Practice Variation Among Surgeons Treating Lumbar Spinal Stenosis in a Single Institution

Paul T. Ogink, MD; Olivier van Wulfften Palthe, MD; Teun Teunis, MD; Christopher M. Bono, MD; Mitchell B. Harris, MD; Joseph H. Schwab, MD, MS; Thomas D. Cha, MD, MBA


Spine. 2019;44(7):510-516. 

In This Article

Abstract and Introduction


Study Design: A retrospective study.

Objective: The aim of this study was to examine practice variation in the treatment of lumbar spinal stenosis and identify targets for reducing variation.

Summary of Background Data: Lumbar spinal stenosis is a degenerative condition susceptible to practice variation. Reducing variation aims to improve quality, increase safety, and lower costs. Establishing differences in surgeons' practices from a single institution can help identify personalized variation.

Methods: We identified adult patients first diagnosed with lumbar spinal stenosis between 2003 and 2015 in three hospitals of the same institution with ICD-9 codes.

We extracted number of office visits, imaging procedures, injections, electromyographies (EMGs), and surgery within the first year after diagnosis; physical therapy within the first 3 months after diagnosis. Multivariable logistic regression was used to identify factors associated with surgery. The coefficient of variation (CV) was calculated to compare the variation in practice.

Results: The 10,858 patients we included had an average of 2.5 visits (±1.9), 1.5 imaging procedures (±2.0), 0.03 EMGs (±0.22), and 0.16 injections (±0.53); 36% had at least one surgical procedure and 32% had physical therapy as part of their care.
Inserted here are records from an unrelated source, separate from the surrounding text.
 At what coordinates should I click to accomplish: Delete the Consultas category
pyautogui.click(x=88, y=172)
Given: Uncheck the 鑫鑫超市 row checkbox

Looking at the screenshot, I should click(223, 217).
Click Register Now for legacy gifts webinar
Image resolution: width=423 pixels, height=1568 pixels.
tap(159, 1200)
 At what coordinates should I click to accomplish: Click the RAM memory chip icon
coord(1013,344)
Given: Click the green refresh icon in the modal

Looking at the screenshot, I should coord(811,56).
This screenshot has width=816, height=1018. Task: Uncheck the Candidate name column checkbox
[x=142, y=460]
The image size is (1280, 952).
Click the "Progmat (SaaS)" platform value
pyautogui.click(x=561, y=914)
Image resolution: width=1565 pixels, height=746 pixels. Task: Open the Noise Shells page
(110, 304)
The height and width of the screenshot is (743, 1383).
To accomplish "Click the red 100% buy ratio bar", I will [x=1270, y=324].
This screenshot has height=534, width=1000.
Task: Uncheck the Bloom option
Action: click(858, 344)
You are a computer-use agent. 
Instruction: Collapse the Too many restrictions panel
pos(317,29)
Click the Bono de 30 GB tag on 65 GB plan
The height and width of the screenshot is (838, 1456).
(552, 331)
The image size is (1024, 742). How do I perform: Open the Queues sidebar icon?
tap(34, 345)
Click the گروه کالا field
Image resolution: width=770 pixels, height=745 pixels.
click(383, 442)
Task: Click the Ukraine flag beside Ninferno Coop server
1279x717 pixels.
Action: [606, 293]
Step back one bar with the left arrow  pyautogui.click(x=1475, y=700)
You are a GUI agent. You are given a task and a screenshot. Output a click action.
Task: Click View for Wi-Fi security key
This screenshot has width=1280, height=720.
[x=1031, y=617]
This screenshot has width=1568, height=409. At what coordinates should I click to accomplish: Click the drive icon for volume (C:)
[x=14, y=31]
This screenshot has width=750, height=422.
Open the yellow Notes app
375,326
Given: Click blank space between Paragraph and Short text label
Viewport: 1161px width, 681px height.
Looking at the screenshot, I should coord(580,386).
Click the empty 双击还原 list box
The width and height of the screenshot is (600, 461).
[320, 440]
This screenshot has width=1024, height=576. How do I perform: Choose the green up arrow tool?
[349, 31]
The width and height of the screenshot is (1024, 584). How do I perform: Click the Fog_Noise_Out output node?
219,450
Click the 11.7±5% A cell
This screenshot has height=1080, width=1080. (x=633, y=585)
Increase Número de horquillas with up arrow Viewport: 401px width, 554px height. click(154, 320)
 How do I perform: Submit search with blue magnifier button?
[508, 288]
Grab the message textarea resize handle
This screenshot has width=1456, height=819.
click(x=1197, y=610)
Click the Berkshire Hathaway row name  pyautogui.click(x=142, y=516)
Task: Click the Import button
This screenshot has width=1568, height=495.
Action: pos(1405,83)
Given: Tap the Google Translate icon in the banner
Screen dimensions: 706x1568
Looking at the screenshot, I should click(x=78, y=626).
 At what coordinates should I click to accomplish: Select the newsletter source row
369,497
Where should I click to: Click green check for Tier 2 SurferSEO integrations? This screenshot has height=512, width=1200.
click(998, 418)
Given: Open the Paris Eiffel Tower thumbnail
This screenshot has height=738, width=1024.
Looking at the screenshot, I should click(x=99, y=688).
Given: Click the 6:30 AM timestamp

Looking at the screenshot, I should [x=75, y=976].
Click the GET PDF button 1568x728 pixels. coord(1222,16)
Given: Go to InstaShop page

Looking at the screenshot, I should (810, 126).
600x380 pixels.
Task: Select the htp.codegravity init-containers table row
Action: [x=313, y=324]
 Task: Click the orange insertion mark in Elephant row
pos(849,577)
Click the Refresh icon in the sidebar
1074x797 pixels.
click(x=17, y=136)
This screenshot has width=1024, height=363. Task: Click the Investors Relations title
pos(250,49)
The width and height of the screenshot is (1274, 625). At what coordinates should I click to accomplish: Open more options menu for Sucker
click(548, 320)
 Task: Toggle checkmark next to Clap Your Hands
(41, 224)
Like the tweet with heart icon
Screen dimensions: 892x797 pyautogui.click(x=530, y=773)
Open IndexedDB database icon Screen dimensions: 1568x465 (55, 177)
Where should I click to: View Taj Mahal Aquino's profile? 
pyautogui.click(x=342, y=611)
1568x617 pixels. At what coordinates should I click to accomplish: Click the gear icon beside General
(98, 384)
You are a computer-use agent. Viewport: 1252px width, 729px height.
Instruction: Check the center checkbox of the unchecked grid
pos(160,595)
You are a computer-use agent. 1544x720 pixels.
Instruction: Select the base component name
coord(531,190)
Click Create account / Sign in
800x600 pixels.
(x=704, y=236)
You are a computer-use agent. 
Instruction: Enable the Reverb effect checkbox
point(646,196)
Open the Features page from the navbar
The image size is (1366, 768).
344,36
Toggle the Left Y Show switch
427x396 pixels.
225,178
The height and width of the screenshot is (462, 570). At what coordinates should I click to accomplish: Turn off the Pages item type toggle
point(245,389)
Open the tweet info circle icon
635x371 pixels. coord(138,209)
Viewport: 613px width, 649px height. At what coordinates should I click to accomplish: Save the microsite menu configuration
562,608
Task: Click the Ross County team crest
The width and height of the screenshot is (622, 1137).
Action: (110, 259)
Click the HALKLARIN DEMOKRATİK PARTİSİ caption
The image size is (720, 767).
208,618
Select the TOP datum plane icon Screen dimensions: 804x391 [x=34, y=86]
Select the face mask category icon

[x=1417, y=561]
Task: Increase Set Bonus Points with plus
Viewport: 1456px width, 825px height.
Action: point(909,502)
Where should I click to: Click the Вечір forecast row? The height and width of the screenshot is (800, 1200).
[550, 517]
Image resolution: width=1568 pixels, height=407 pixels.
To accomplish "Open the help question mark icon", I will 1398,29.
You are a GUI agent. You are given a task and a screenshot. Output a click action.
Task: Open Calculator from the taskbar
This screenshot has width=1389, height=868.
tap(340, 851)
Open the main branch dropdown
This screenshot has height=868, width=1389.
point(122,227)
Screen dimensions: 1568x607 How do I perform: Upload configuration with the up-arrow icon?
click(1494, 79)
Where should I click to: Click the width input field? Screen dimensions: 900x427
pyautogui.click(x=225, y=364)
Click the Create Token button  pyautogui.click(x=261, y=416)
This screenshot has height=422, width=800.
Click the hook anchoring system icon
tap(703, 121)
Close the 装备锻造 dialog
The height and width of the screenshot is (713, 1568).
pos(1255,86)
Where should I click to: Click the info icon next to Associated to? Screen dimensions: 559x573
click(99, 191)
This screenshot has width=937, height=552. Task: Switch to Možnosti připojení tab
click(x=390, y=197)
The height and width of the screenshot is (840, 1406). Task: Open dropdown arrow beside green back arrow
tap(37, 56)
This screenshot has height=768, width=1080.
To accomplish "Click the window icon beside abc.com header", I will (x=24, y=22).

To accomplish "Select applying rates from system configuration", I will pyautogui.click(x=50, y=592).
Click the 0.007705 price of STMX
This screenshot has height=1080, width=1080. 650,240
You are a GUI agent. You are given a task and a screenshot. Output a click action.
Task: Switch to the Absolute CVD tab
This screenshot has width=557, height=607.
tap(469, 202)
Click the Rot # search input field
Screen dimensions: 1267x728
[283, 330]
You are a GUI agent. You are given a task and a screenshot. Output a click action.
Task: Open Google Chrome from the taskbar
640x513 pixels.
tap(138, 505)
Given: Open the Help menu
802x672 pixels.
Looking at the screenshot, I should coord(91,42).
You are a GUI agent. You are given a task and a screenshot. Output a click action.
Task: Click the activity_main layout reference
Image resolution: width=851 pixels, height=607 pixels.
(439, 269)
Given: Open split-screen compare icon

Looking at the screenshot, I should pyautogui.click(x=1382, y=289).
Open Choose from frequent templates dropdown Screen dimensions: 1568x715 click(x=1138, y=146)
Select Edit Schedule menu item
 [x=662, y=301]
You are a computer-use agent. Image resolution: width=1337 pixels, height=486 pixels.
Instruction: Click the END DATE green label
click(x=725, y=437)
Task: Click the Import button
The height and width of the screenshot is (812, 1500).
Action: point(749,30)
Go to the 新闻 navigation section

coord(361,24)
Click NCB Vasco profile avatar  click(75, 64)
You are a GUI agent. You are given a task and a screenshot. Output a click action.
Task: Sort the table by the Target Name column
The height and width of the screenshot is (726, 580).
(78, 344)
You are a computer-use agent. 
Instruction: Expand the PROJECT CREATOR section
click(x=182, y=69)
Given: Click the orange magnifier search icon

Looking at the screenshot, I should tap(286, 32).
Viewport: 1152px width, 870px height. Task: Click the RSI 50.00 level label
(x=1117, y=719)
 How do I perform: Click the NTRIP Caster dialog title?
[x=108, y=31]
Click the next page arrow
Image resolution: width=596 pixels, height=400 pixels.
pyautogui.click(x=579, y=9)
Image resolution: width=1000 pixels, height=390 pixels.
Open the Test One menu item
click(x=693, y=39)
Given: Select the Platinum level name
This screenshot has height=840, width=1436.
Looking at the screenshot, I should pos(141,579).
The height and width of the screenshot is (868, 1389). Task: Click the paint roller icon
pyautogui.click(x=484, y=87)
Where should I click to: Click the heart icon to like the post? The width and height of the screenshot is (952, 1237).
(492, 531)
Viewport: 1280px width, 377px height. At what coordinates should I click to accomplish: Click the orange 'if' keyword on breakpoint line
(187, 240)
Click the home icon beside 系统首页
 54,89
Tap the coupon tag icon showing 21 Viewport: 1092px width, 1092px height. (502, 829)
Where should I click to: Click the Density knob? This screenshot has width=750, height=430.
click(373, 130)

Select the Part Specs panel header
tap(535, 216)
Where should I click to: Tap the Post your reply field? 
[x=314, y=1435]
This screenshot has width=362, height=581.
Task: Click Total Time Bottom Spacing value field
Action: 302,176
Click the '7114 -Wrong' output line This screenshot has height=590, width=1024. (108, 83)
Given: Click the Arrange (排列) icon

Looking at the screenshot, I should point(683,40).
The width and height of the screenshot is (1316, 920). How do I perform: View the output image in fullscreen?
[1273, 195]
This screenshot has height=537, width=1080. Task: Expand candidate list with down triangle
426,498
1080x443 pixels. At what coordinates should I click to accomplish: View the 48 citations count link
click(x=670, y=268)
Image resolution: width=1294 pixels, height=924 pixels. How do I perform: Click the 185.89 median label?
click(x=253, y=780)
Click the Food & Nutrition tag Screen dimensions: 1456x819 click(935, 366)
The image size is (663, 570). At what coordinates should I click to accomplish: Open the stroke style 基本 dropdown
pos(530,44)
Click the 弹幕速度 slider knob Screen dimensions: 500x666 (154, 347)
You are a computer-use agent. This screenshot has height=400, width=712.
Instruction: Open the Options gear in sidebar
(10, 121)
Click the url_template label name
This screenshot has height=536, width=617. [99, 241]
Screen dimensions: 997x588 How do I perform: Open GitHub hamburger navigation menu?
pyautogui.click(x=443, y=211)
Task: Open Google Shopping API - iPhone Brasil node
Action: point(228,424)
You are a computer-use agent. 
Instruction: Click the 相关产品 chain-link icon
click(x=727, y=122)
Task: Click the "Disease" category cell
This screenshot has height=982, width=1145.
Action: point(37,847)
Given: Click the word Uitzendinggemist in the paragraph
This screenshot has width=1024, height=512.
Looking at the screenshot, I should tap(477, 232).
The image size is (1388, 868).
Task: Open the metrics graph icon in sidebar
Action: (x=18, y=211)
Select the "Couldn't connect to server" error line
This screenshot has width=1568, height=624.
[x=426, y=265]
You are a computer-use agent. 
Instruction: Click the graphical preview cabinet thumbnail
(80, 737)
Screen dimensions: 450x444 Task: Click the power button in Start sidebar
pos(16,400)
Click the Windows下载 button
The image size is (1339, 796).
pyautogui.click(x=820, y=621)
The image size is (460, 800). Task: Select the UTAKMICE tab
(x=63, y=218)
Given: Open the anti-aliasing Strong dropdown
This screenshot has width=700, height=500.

The CV was smallest for number of visits (19%) and largest for EMG (140%).

Male sex [odds ratio (OR): 1.23, P < 0.001], seeing an additional surgeon (OR: 2.82, P < 0.001), and having an additional spine diagnosis (OR: 3.71, P < 0.001) were independently associated with surgery. Visiting an orthopedic clinic (OR: 0.46, P < 0.001) was independently associated with less surgical interventions than visiting a neurosurgical clinic.

Conclusion: There is widespread variation in the entire spectrum of diagnosis and therapy for lumbar spinal stenosis among surgeons in the same institution. Male gender, seeing an additional surgeon, having an additional spine diagnosis, and visiting a neurosurgery clinic were independently associated with increased surgical intervention. The main target we identified for decreasing variability was the use of diagnostic EMG.

Level of Evidence: 3


Lumbar spinal stenosis is a degenerative condition caused by progressive narrowing of the spinal canal and currently the most frequent indication for back surgery.[1,2]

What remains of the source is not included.